* PROBLEM
Two lines in the data below mark the range: the one with "Task: Open the Отладка menu in the menu bar" and the one with "Open the Keyword(s)". Return both, along with every line between them, exactly.

########

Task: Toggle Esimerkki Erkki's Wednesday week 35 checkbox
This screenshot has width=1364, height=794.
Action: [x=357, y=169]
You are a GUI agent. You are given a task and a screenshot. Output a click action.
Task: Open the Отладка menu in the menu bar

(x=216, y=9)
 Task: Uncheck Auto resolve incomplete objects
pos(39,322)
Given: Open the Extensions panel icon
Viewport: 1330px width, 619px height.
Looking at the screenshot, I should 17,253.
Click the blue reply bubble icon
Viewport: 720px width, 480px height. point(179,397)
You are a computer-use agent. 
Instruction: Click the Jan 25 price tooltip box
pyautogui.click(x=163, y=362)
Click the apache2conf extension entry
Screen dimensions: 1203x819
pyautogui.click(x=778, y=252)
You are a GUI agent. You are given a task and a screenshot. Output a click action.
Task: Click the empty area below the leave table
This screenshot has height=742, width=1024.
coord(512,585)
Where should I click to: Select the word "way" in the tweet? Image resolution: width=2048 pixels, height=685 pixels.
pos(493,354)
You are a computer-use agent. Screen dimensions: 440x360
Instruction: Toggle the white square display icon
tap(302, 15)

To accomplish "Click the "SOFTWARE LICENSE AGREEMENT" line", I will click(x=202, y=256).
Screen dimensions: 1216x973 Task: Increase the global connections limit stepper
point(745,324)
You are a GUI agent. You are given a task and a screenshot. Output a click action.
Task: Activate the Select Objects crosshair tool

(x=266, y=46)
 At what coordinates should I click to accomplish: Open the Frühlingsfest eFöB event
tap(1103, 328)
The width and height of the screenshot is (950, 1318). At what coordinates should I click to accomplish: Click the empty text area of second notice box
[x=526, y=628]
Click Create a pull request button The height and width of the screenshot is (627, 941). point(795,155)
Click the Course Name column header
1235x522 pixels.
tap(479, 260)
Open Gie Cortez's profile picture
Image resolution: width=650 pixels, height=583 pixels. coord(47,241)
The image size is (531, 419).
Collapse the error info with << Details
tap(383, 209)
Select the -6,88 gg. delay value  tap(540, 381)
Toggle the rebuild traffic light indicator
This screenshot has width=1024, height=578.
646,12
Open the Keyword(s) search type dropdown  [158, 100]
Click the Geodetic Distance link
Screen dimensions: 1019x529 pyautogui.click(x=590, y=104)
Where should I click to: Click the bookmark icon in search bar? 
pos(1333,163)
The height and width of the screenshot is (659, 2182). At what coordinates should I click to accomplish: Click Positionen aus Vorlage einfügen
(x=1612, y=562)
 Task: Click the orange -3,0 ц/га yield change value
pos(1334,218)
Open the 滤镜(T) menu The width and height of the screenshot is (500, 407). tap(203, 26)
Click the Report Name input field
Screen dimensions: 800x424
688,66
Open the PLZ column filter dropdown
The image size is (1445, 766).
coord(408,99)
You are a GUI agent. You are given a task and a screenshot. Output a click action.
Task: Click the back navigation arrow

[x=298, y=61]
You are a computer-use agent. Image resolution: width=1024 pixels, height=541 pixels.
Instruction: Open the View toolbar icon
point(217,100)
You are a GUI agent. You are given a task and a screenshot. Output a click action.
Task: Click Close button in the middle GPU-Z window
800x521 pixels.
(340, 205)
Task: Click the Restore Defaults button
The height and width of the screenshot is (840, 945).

########

* EXPECTED ANSWER
Task: Open the Отладка menu in the menu bar

(x=216, y=9)
 Task: Uncheck Auto resolve incomplete objects
pos(39,322)
Given: Open the Extensions panel icon
Viewport: 1330px width, 619px height.
Looking at the screenshot, I should 17,253.
Click the blue reply bubble icon
Viewport: 720px width, 480px height. point(179,397)
You are a computer-use agent. 
Instruction: Click the Jan 25 price tooltip box
pyautogui.click(x=163, y=362)
Click the apache2conf extension entry
Screen dimensions: 1203x819
pyautogui.click(x=778, y=252)
You are a GUI agent. You are given a task and a screenshot. Output a click action.
Task: Click the empty area below the leave table
This screenshot has height=742, width=1024.
coord(512,585)
Where should I click to: Select the word "way" in the tweet? Image resolution: width=2048 pixels, height=685 pixels.
pos(493,354)
You are a computer-use agent. Screen dimensions: 440x360
Instruction: Toggle the white square display icon
tap(302, 15)

To accomplish "Click the "SOFTWARE LICENSE AGREEMENT" line", I will click(x=202, y=256).
Screen dimensions: 1216x973 Task: Increase the global connections limit stepper
point(745,324)
You are a GUI agent. You are given a task and a screenshot. Output a click action.
Task: Activate the Select Objects crosshair tool

(x=266, y=46)
 At what coordinates should I click to accomplish: Open the Frühlingsfest eFöB event
tap(1103, 328)
The width and height of the screenshot is (950, 1318). At what coordinates should I click to accomplish: Click the empty text area of second notice box
[x=526, y=628]
Click Create a pull request button The height and width of the screenshot is (627, 941). point(795,155)
Click the Course Name column header
1235x522 pixels.
tap(479, 260)
Open Gie Cortez's profile picture
Image resolution: width=650 pixels, height=583 pixels. coord(47,241)
The image size is (531, 419).
Collapse the error info with << Details
tap(383, 209)
Select the -6,88 gg. delay value  tap(540, 381)
Toggle the rebuild traffic light indicator
This screenshot has width=1024, height=578.
646,12
Open the Keyword(s) search type dropdown  [158, 100]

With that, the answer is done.